The only thing standing between Jake Odorizzi and a starting rotation spot for the Tampa Bay Rays is a trade of David Price. Odorizzi has proved his worth. He entered the season with fastball command a significant concern and his secondary pitches that were still works in progress. He finished the year with as much confidence as ever. He had several shining moments in the major leagues interspersed between a fabulous Triple-A season, and in doing so he broke through every obstacle in his path. By the end of his big league stint, he was locating his fastball down in the zone with ease and showing flashes with his curveball and changeup more and more. Odorizzi spent this season as depth, the sixth or seventh starter if injuries took place–those injuries did happen, so he got his chance. This year, he is ready to make an impact and establish himself in the major leagues. The only thing stopping him is that David Price is still in town.
In 2014, Matt Moore and Alex Cobb will headline the Rays’ rotation followed by Chris Archer and Jeremy Hellickson. But with Price there, Odorizzi will head back to Triple-A no matter how ready he is. After Hellickson’s bad year, Odorizzi can tell himself he has a chance in spring training, that if he succeeds and Hellickson struggles, the Rays will choose him. But is it really true? Will Joe Maddon, he who continued to trust Fernando Rodney and Jake McGee early on last season when they could not get anybody out, and he who puts struggling hitters in the leadoff spot to get them going, really throw one of his players under the bus like that? It is a fantasy that Odorizzi would possibly make the Rays’ roster out of spring training if the Rays do not trade David Price. Somewhere deep down, he knows that.

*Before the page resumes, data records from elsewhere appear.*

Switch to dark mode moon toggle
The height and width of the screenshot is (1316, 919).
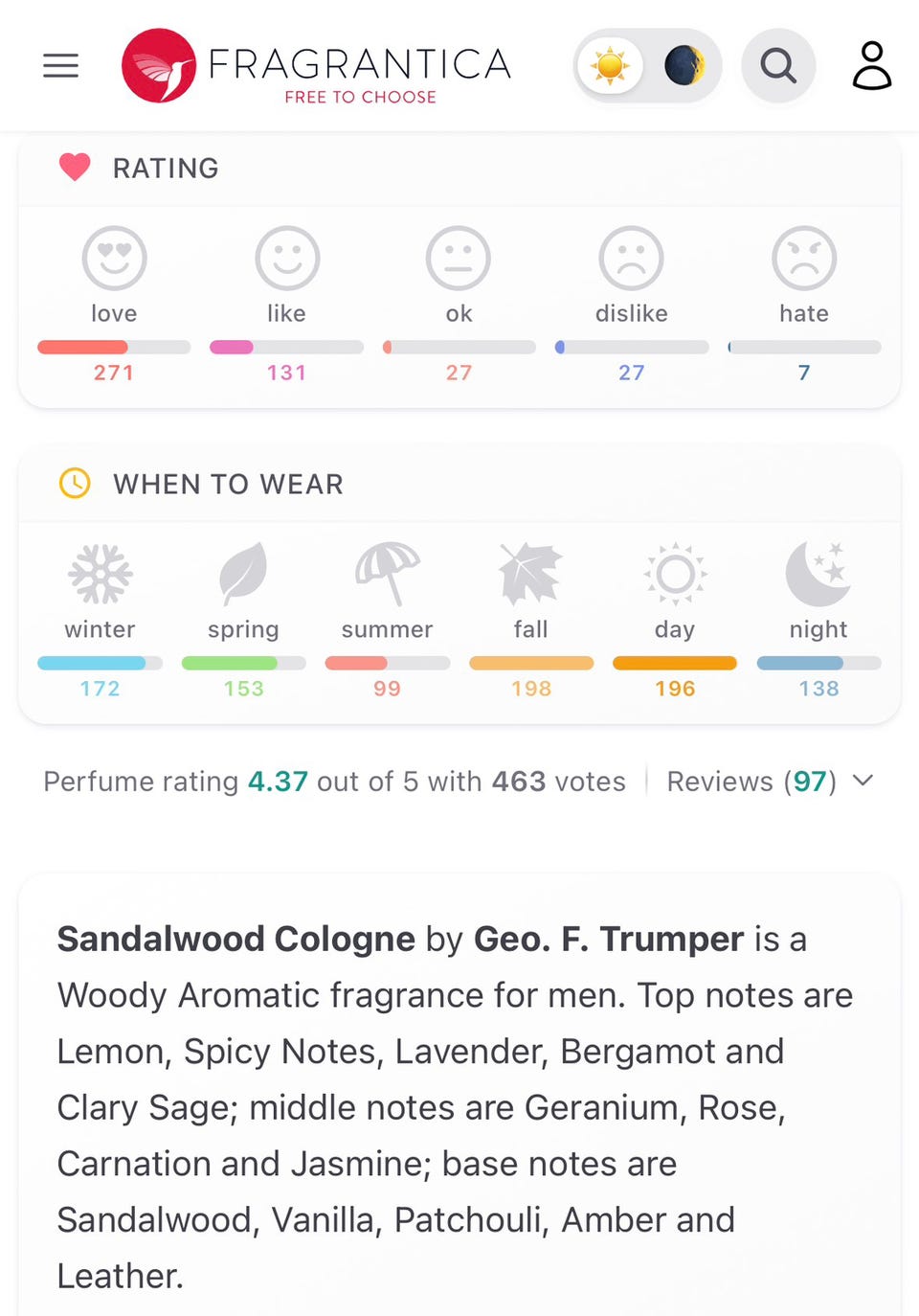point(684,65)
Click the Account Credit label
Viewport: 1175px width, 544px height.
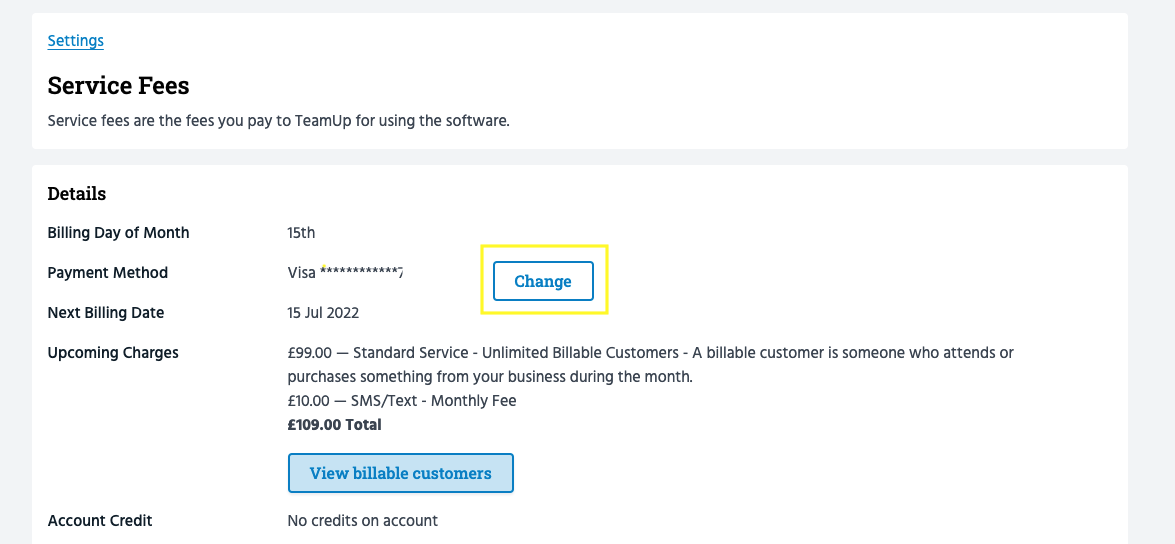pos(100,521)
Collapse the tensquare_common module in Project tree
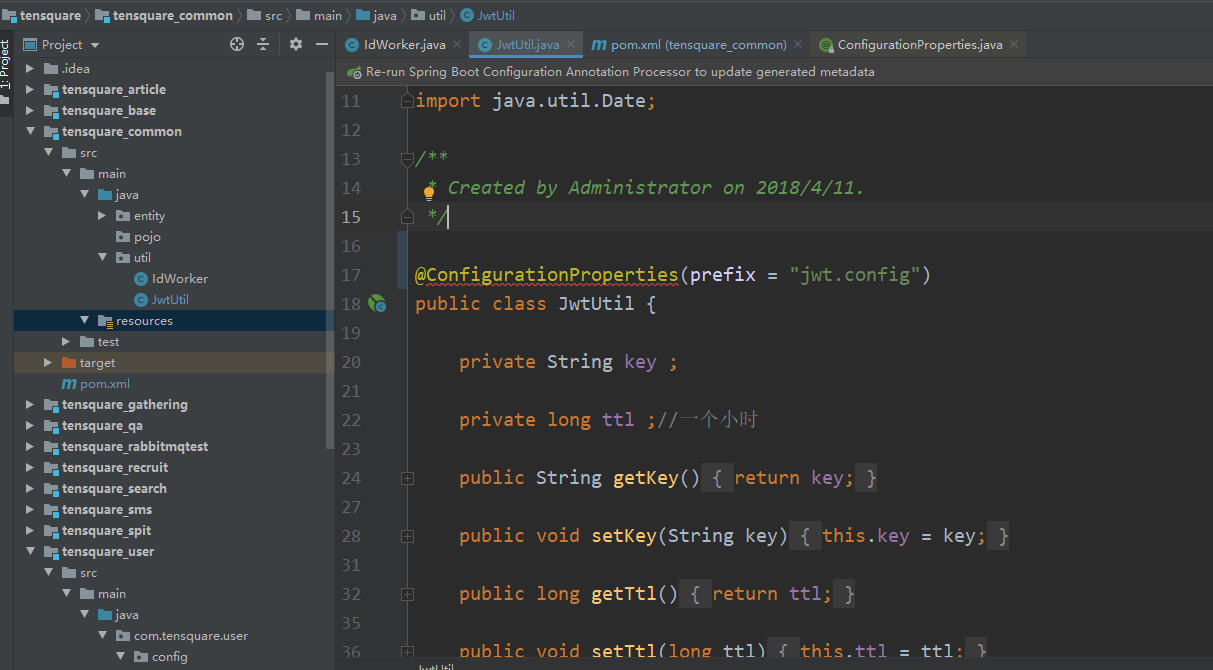This screenshot has height=670, width=1213. (x=30, y=131)
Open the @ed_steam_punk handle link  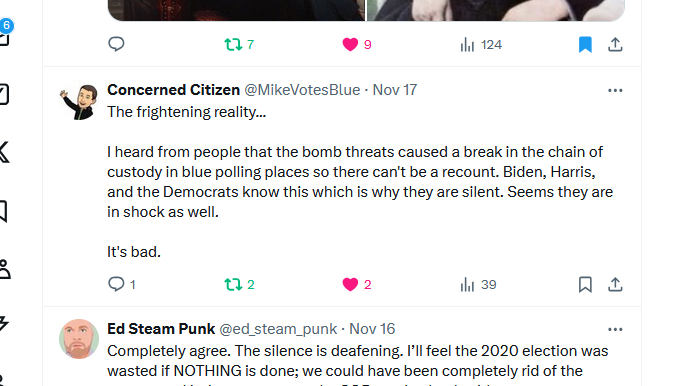(278, 329)
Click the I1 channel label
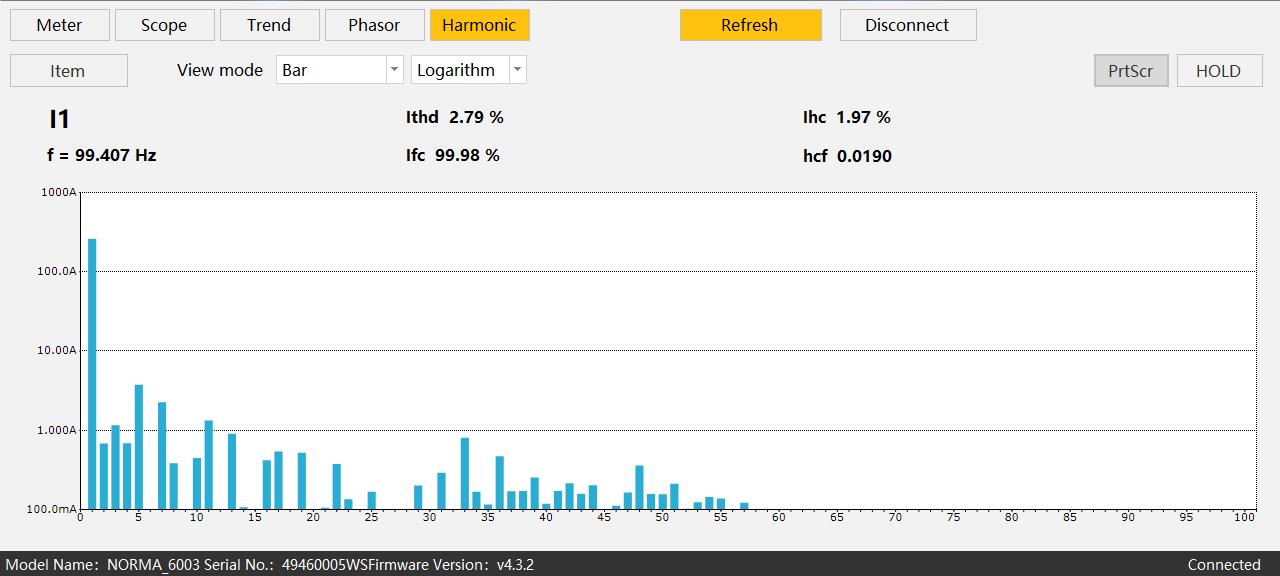The image size is (1280, 576). pyautogui.click(x=59, y=120)
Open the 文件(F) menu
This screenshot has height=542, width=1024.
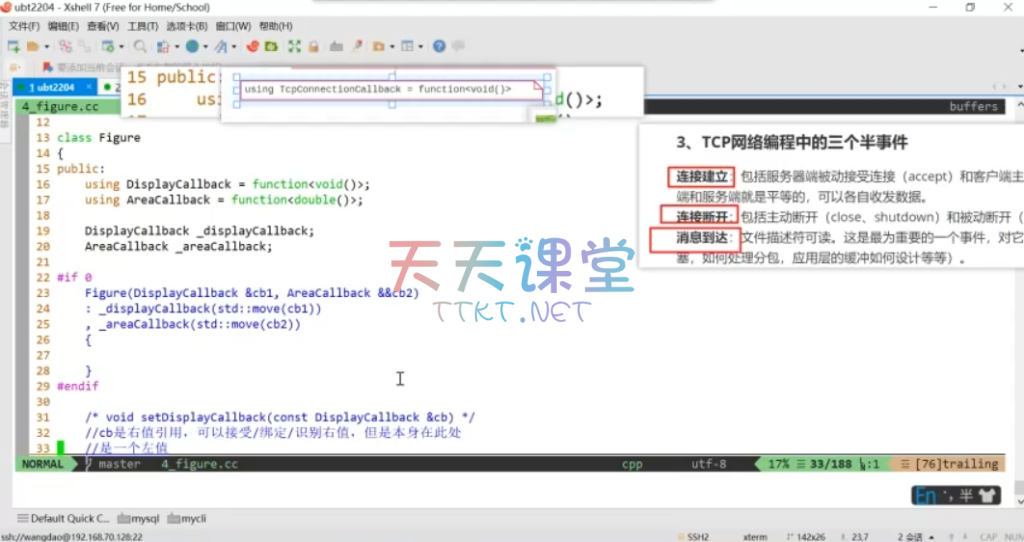[24, 26]
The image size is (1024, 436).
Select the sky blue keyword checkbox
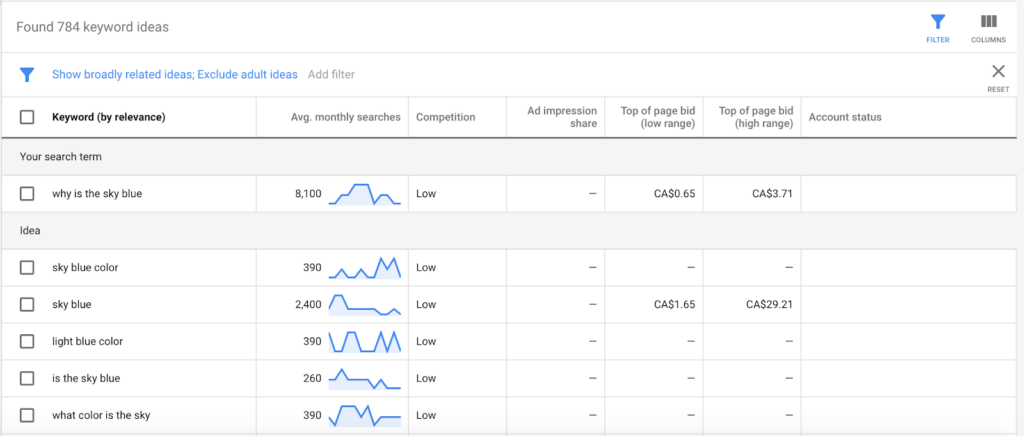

For Jake Odorizzi, a David Price trade is that gift he thinks and hopes and prays is coming. He heard them whispering about it over Thanksgiving and he knows they wanted to get it for him. But what if it cost more than they thought? What if it was never available to begin with? What if it was just an idea floated out there, one that never made sense when put into practice? Odorizzi will keep waiting, hoping that despite the fact that it has taken this long and that there is no guarantee it will happen at all, the David Price trade that gives him an opportunity is coming around the corner. Then, in his mind, Christmas will truly be over, and real life will start setting in again.